Beberapa bintang berjatuhan dari langit malam yang sedang cerah. Tiupan angin yang berembus sepoi membawa debu mereka terbang jauh hingga sampai ke ladang lavendel, menebarkan benih-benih keajaiban yang membuat sesuatu di dalam kamar lantai tiga itu hidup.
Dimulai dengan suara degup lemah yang hanya bisa didengarkan melalui sentuhan. Sesuatu di dalam rongga dada bidang mulai berdetak lembut, menciptakan irama selaras. Maneken Eridan memiliki jantung manusia yang berdetak dan juga sayup-sayup embusan napas.
Darah yang membeku selama tersegel dalam kutukan perlahan mencair dan mulai mengaliri setiap celah rongga sel di dalam tubuhnya. Memberikan warna lebih hidup pada kulit pucatnya. Dia tampak lebih manusiawi.
Ujung jemarinya yang lentik dan memiliki kuku indah secara konstan turut menciptakan sebuah pergerakan yang lemah tapi pasti. Lalu ketika angin yang membawa debu bintang itu berembus masuk melalui celah jendela berjeruji besi di sisi tembok yang tinggi dan membelai tubuhnya, sepasang mata itu akhirnya terbuka. Begitu jernih selayaknya kilauan embun di pagi hari, begitu polos bak bayi yang baru saja dilahirkan ke dunia. Namun, sebuah rasa sakit yang mendera tiba-tiba membuat Eridan meringis tak enak dilihat. Menghapus kesan damai dari pancaran matanya
"Ahh, dasar wanita gila," erangnya kesakitan sambil beranjak bangun. Eridan meraih rambut di kepalanya dengan gerakan sedikit kaku dan canggung. Seluruh sendi yang dia miliki seperti engsel yang lama tak dilumasi oli, memaksanya bergerak patah-patah laksana robot.
Ditambah rasa sakit di sekujur badan yang turut mengiringi setiap detik upayanya untuk duduk. Serasa seseorang baru saja selesai mengulitinya. Eridan bahkan sampai membelalakkan mata ketika menemukan beberapa helai rambut indahnya telah tercabut dan bertebaran di lantai. Begitu juga tubuh yang terasa remuk redam akibat perlakuan Agnes kepadanya beberapa waktu lalu, terangkum menjadi sebuah ringisan yang lebih dalam dan memilukan untuk menyambut pengalaman pertamanya kembali hidup sebagai manusia.

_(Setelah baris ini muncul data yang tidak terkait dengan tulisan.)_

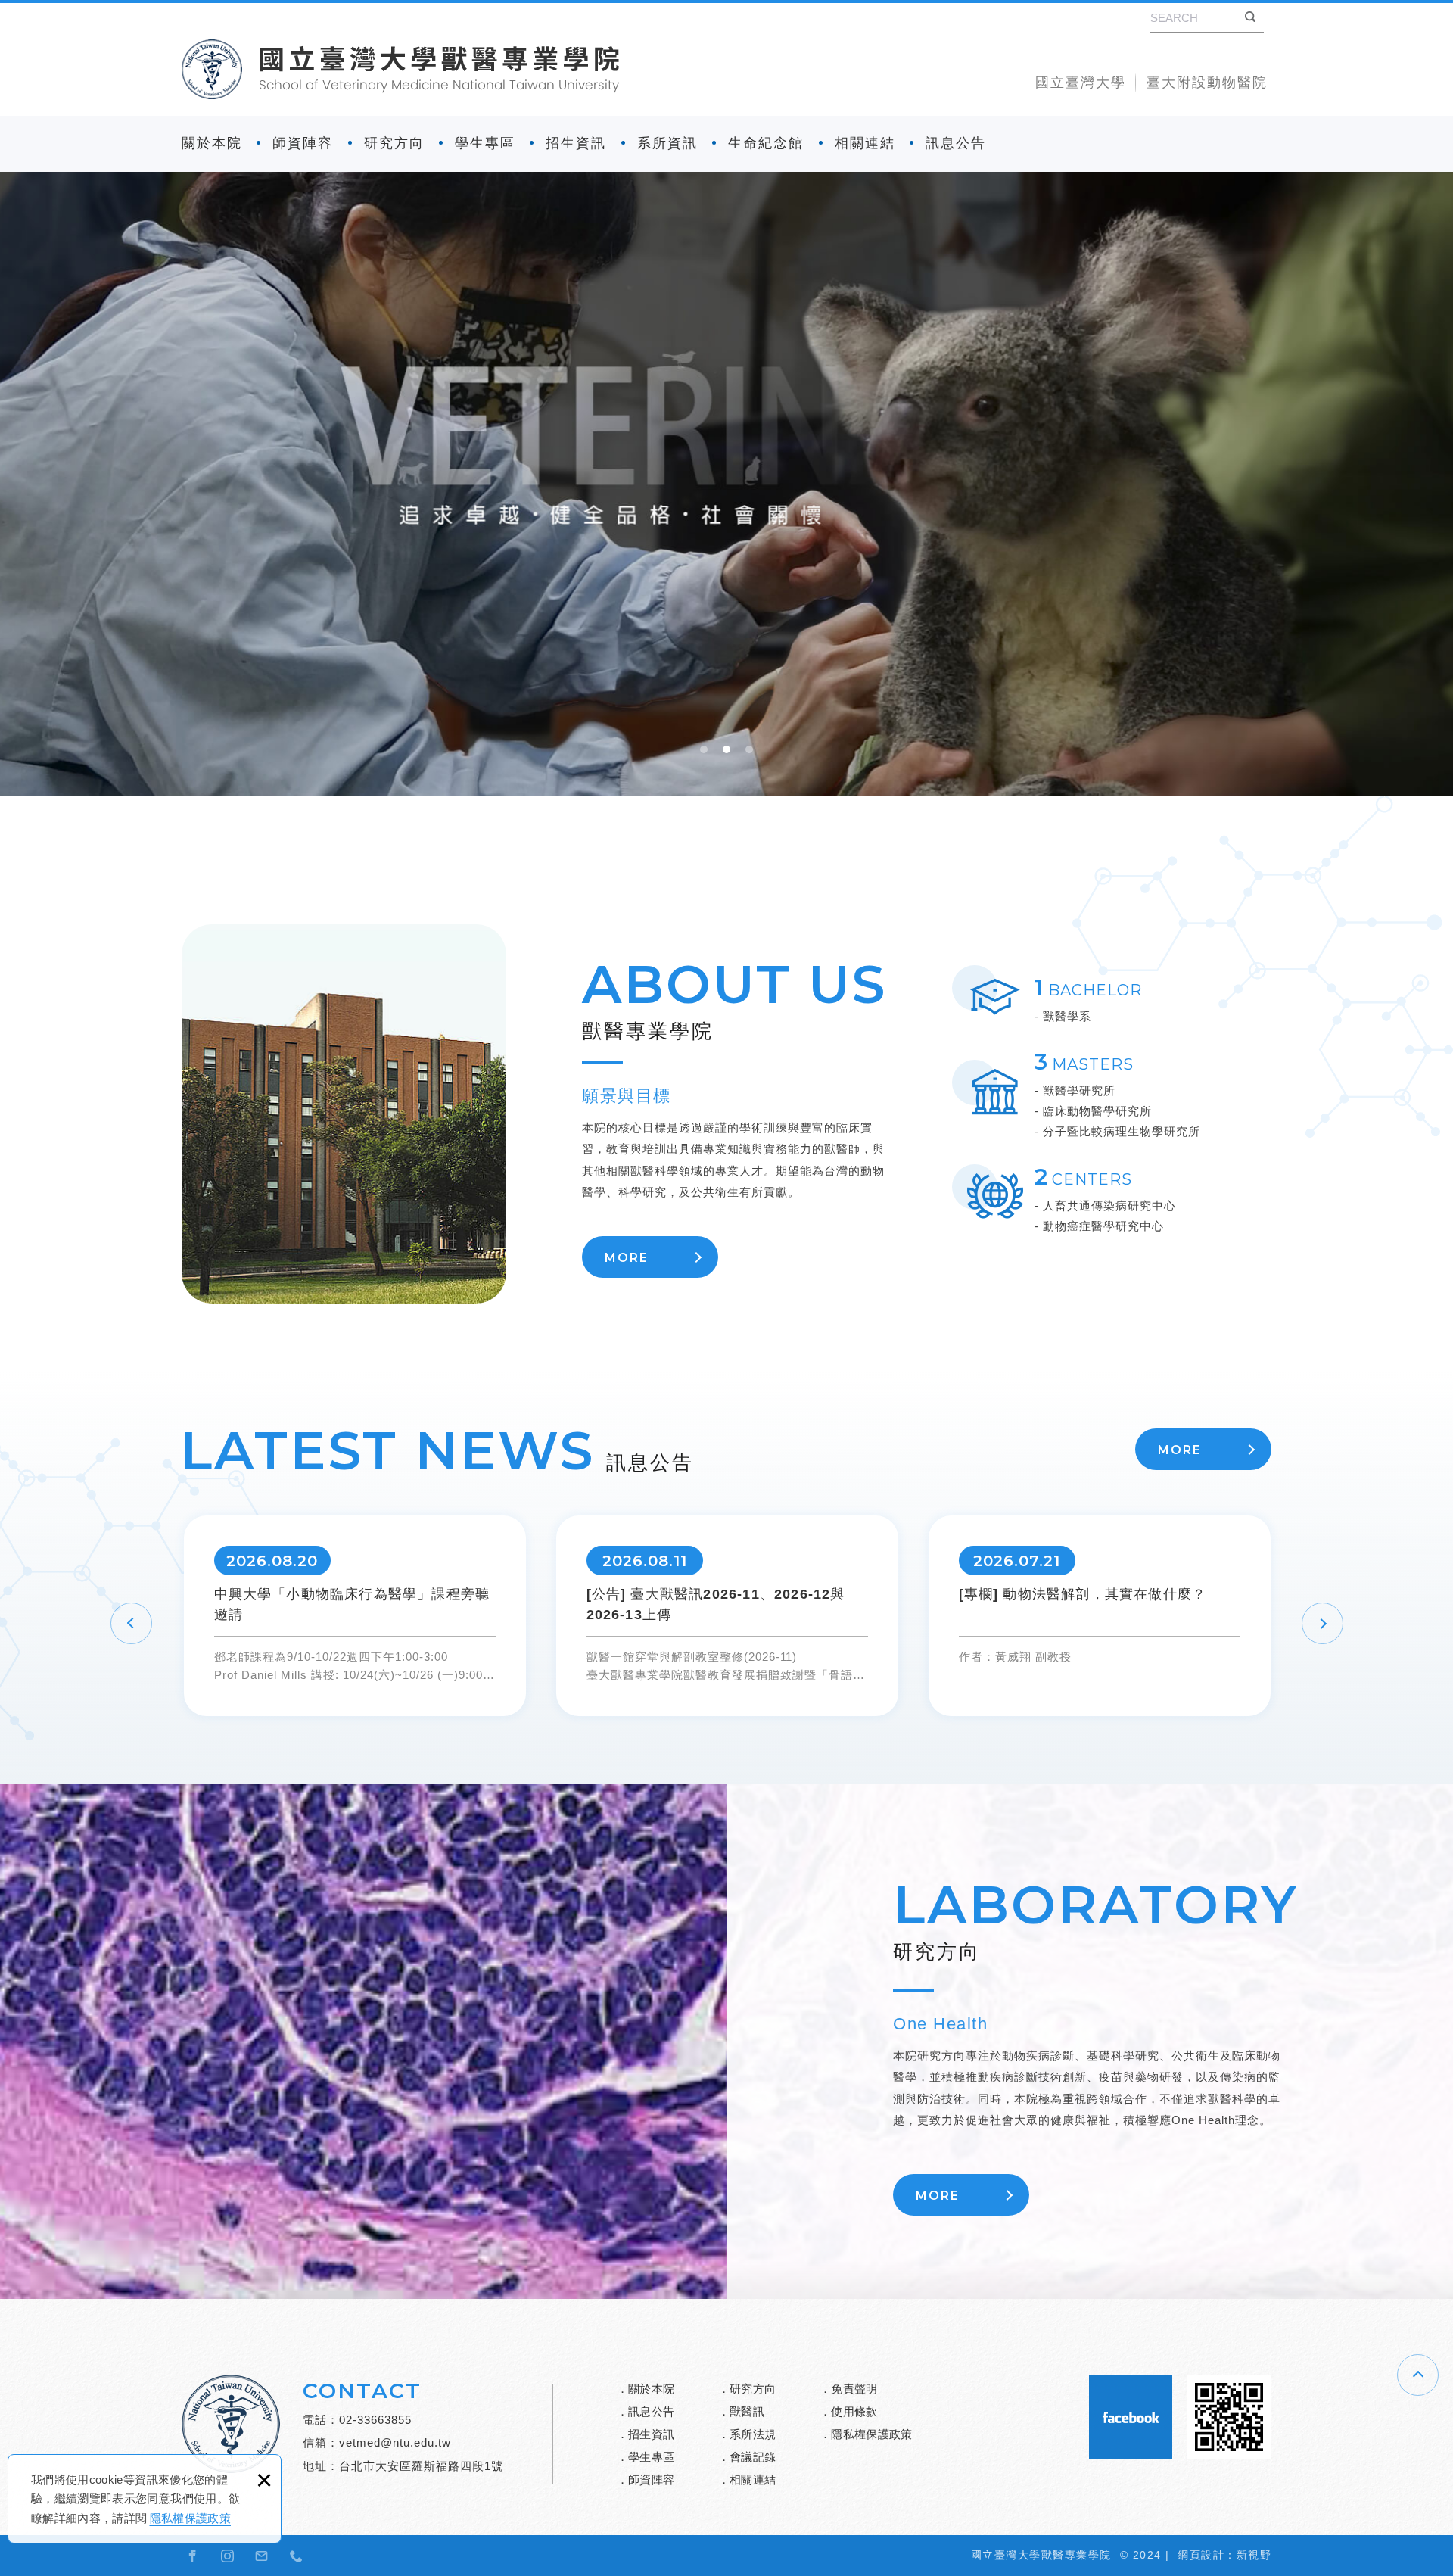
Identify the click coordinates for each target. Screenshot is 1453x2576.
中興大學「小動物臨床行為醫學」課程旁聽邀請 (355, 1615)
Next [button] (1322, 1624)
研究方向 (394, 143)
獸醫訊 (747, 2411)
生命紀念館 (766, 143)
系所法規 (753, 2434)
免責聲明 (854, 2388)
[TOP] (1418, 2375)
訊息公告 (956, 143)
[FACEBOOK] (193, 2555)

"Berani-beraninya dia melakukan ini semua padaku." Dia menggumam di antara ancaman dan kekesalan.
Tiupan angin yang masih berputar-putar di sekitarnya dan memberikan rasa dingin dalam tempo singkat, seakan-akan berusaha menyadarkan Eridan bahwa dia sedang telanjang. Tak pelak, fakta itu membuatnya histeris panik.
"Bajuku? Di mana bajuku?" Eridan menatap sekeliling penuh selidik. Tak ada tanda-tanda keberadaan pakaian di sana-sini. Dia semakin panik.
Susah payah dia berusaha bangun, terjatuh, bangun, dan terjatuh lagi hingga berulang kali mencoba. Kaki-kaki Eridan telah melupakan bagaimana cara berdiri dan berjalan setelah sekian lama dibekukan oleh kutukan. Membuatnya mengerutkan kening pada kegagalan yang terus berulang.
Aku harus bisa berjalan bagaimana pun caranya.
Tanpa mengenal putus asa, Eridan terus mencoba. Sampai beberapa lama, usahanya membuahkan hasil. Dia berhasil menjangkau tempat tidur walau dengan tertatih. Eridan meraih seprai untuk menutupi tubuh polosnya. Dia memutuskan berbaring di sana, guna melepaskan lelah sambil mengembangkan seulas senyum.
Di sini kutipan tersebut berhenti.